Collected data
- - -

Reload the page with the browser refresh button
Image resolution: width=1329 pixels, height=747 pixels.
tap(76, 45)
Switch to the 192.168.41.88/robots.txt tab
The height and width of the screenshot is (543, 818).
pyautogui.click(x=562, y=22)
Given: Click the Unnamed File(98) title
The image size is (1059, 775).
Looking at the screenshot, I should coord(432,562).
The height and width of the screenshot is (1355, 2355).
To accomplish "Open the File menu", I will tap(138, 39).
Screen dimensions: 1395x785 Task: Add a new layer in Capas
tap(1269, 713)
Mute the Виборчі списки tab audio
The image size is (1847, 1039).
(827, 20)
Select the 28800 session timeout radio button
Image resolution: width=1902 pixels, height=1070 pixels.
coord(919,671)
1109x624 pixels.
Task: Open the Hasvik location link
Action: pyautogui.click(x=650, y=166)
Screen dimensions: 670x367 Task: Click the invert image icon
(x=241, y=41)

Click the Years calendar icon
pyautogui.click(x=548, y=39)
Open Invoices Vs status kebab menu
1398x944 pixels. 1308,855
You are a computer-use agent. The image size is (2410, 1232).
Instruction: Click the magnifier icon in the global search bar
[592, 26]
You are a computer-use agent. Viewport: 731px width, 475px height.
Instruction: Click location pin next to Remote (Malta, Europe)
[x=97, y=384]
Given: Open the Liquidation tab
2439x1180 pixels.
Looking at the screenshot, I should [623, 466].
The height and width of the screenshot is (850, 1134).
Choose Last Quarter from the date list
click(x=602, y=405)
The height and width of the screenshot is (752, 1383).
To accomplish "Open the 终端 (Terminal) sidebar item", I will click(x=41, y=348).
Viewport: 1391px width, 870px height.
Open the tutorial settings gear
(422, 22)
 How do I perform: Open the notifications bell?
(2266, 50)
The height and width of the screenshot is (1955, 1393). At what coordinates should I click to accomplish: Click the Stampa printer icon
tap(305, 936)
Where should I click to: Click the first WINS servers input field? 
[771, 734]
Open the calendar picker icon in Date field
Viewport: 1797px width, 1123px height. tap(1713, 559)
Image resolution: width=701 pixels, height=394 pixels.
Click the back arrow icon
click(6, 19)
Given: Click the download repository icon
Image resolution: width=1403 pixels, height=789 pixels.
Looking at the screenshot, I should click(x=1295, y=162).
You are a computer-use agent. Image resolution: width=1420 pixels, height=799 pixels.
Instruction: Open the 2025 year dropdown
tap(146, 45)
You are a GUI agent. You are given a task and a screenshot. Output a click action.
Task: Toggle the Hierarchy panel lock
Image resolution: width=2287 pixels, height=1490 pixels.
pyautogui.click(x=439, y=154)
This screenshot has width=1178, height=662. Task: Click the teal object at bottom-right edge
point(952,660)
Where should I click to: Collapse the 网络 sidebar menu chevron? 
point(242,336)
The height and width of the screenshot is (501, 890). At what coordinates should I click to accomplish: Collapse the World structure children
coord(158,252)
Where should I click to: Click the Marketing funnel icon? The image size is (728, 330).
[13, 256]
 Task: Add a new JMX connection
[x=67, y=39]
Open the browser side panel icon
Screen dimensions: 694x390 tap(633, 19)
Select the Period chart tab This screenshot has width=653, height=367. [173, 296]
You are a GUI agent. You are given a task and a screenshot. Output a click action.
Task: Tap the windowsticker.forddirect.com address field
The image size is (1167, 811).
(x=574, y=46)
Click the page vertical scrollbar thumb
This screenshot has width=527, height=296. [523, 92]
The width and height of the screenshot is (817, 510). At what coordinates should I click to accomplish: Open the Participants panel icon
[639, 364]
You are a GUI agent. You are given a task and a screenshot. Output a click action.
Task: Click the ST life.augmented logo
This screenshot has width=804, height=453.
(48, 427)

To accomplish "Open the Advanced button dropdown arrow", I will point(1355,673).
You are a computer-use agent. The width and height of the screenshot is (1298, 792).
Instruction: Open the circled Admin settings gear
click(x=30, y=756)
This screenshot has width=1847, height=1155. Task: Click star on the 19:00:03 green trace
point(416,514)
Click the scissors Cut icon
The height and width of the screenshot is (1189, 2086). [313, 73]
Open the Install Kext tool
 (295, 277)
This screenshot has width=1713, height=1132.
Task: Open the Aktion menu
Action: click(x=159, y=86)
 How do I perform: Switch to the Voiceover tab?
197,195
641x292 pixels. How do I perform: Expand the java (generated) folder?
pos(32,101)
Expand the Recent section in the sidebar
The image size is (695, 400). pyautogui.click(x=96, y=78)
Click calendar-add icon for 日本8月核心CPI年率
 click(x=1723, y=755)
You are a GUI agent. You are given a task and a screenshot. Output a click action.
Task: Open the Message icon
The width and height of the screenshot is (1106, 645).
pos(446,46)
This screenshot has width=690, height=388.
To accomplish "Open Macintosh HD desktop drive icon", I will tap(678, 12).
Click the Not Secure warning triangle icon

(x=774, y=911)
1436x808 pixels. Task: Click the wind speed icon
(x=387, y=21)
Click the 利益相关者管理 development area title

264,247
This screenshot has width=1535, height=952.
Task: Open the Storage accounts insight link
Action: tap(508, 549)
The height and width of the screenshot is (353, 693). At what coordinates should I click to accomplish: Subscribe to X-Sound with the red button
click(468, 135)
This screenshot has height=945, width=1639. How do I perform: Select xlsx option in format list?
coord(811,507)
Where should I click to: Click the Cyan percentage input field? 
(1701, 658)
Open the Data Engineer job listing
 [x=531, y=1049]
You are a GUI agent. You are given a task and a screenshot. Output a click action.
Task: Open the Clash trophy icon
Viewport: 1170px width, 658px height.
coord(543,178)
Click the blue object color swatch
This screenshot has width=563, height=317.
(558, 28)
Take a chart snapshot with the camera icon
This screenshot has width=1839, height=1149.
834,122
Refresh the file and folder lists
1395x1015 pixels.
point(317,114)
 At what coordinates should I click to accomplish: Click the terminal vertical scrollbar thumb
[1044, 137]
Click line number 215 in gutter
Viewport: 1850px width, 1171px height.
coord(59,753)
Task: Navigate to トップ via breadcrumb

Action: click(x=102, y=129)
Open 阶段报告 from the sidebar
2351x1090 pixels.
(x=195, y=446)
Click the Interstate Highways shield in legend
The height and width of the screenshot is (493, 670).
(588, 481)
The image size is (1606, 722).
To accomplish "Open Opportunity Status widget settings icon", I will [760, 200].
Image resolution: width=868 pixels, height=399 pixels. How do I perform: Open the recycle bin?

- - -

→ Task details
The answer must be an exact reproduction of all the records.

→ The answer
Reload the page with the browser refresh button
Image resolution: width=1329 pixels, height=747 pixels.
tap(76, 45)
Switch to the 192.168.41.88/robots.txt tab
The height and width of the screenshot is (543, 818).
pyautogui.click(x=562, y=22)
Given: Click the Unnamed File(98) title
The image size is (1059, 775).
Looking at the screenshot, I should coord(432,562).
The height and width of the screenshot is (1355, 2355).
To accomplish "Open the File menu", I will tap(138, 39).
Screen dimensions: 1395x785 Task: Add a new layer in Capas
tap(1269, 713)
Mute the Виборчі списки tab audio
The image size is (1847, 1039).
(827, 20)
Select the 28800 session timeout radio button
Image resolution: width=1902 pixels, height=1070 pixels.
coord(919,671)
1109x624 pixels.
Task: Open the Hasvik location link
Action: pyautogui.click(x=650, y=166)
Screen dimensions: 670x367 Task: Click the invert image icon
(x=241, y=41)

Click the Years calendar icon
pyautogui.click(x=548, y=39)
Open Invoices Vs status kebab menu
1398x944 pixels. 1308,855
You are a computer-use agent. The image size is (2410, 1232).
Instruction: Click the magnifier icon in the global search bar
[592, 26]
You are a computer-use agent. Viewport: 731px width, 475px height.
Instruction: Click location pin next to Remote (Malta, Europe)
[x=97, y=384]
Given: Open the Liquidation tab
2439x1180 pixels.
Looking at the screenshot, I should [623, 466].
The height and width of the screenshot is (850, 1134).
Choose Last Quarter from the date list
click(x=602, y=405)
The height and width of the screenshot is (752, 1383).
To accomplish "Open the 终端 (Terminal) sidebar item", I will click(x=41, y=348).
Viewport: 1391px width, 870px height.
Open the tutorial settings gear
(422, 22)
 How do I perform: Open the notifications bell?
(2266, 50)
The height and width of the screenshot is (1955, 1393). At what coordinates should I click to accomplish: Click the Stampa printer icon
tap(305, 936)
Where should I click to: Click the first WINS servers input field? 
[771, 734]
Open the calendar picker icon in Date field
Viewport: 1797px width, 1123px height. tap(1713, 559)
Image resolution: width=701 pixels, height=394 pixels.
Click the back arrow icon
click(6, 19)
Given: Click the download repository icon
Image resolution: width=1403 pixels, height=789 pixels.
Looking at the screenshot, I should click(x=1295, y=162).
You are a computer-use agent. Image resolution: width=1420 pixels, height=799 pixels.
Instruction: Open the 2025 year dropdown
tap(146, 45)
You are a GUI agent. You are given a task and a screenshot. Output a click action.
Task: Toggle the Hierarchy panel lock
Image resolution: width=2287 pixels, height=1490 pixels.
pyautogui.click(x=439, y=154)
This screenshot has width=1178, height=662. Task: Click the teal object at bottom-right edge
point(952,660)
Where should I click to: Collapse the 网络 sidebar menu chevron? 
point(242,336)
The height and width of the screenshot is (501, 890). At what coordinates should I click to accomplish: Collapse the World structure children
coord(158,252)
Where should I click to: Click the Marketing funnel icon? The image size is (728, 330).
[13, 256]
 Task: Add a new JMX connection
[x=67, y=39]
Open the browser side panel icon
Screen dimensions: 694x390 tap(633, 19)
Select the Period chart tab This screenshot has width=653, height=367. [173, 296]
You are a GUI agent. You are given a task and a screenshot. Output a click action.
Task: Tap the windowsticker.forddirect.com address field
The image size is (1167, 811).
(x=574, y=46)
Click the page vertical scrollbar thumb
This screenshot has width=527, height=296. [523, 92]
The width and height of the screenshot is (817, 510). At what coordinates should I click to accomplish: Open the Participants panel icon
[639, 364]
You are a GUI agent. You are given a task and a screenshot. Output a click action.
Task: Click the ST life.augmented logo
This screenshot has width=804, height=453.
(48, 427)

To accomplish "Open the Advanced button dropdown arrow", I will point(1355,673).
You are a computer-use agent. The width and height of the screenshot is (1298, 792).
Instruction: Open the circled Admin settings gear
click(x=30, y=756)
This screenshot has width=1847, height=1155. Task: Click star on the 19:00:03 green trace
point(416,514)
Click the scissors Cut icon
The height and width of the screenshot is (1189, 2086). [313, 73]
Open the Install Kext tool
 (295, 277)
This screenshot has width=1713, height=1132.
Task: Open the Aktion menu
Action: click(x=159, y=86)
 How do I perform: Switch to the Voiceover tab?
197,195
641x292 pixels. How do I perform: Expand the java (generated) folder?
pos(32,101)
Expand the Recent section in the sidebar
The image size is (695, 400). pyautogui.click(x=96, y=78)
Click calendar-add icon for 日本8月核心CPI年率
 click(x=1723, y=755)
You are a GUI agent. You are given a task and a screenshot. Output a click action.
Task: Open the Message icon
The width and height of the screenshot is (1106, 645).
pos(446,46)
This screenshot has width=690, height=388.
To accomplish "Open Macintosh HD desktop drive icon", I will tap(678, 12).
Click the Not Secure warning triangle icon

(x=774, y=911)
1436x808 pixels. Task: Click the wind speed icon
(x=387, y=21)
Click the 利益相关者管理 development area title

264,247
This screenshot has width=1535, height=952.
Task: Open the Storage accounts insight link
Action: tap(508, 549)
The height and width of the screenshot is (353, 693). At what coordinates should I click to accomplish: Subscribe to X-Sound with the red button
click(468, 135)
This screenshot has height=945, width=1639. How do I perform: Select xlsx option in format list?
coord(811,507)
Where should I click to: Click the Cyan percentage input field? 
(1701, 658)
Open the Data Engineer job listing
 [x=531, y=1049]
You are a GUI agent. You are given a task and a screenshot. Output a click action.
Task: Open the Clash trophy icon
Viewport: 1170px width, 658px height.
coord(543,178)
Click the blue object color swatch
This screenshot has width=563, height=317.
(558, 28)
Take a chart snapshot with the camera icon
This screenshot has width=1839, height=1149.
834,122
Refresh the file and folder lists
1395x1015 pixels.
point(317,114)
 At what coordinates should I click to accomplish: Click the terminal vertical scrollbar thumb
[1044, 137]
Click line number 215 in gutter
Viewport: 1850px width, 1171px height.
coord(59,753)
Task: Navigate to トップ via breadcrumb

Action: click(x=102, y=129)
Open 阶段报告 from the sidebar
2351x1090 pixels.
(x=195, y=446)
Click the Interstate Highways shield in legend
The height and width of the screenshot is (493, 670).
(588, 481)
The image size is (1606, 722).
To accomplish "Open Opportunity Status widget settings icon", I will [760, 200].
Image resolution: width=868 pixels, height=399 pixels. How do I perform: Open the recycle bin?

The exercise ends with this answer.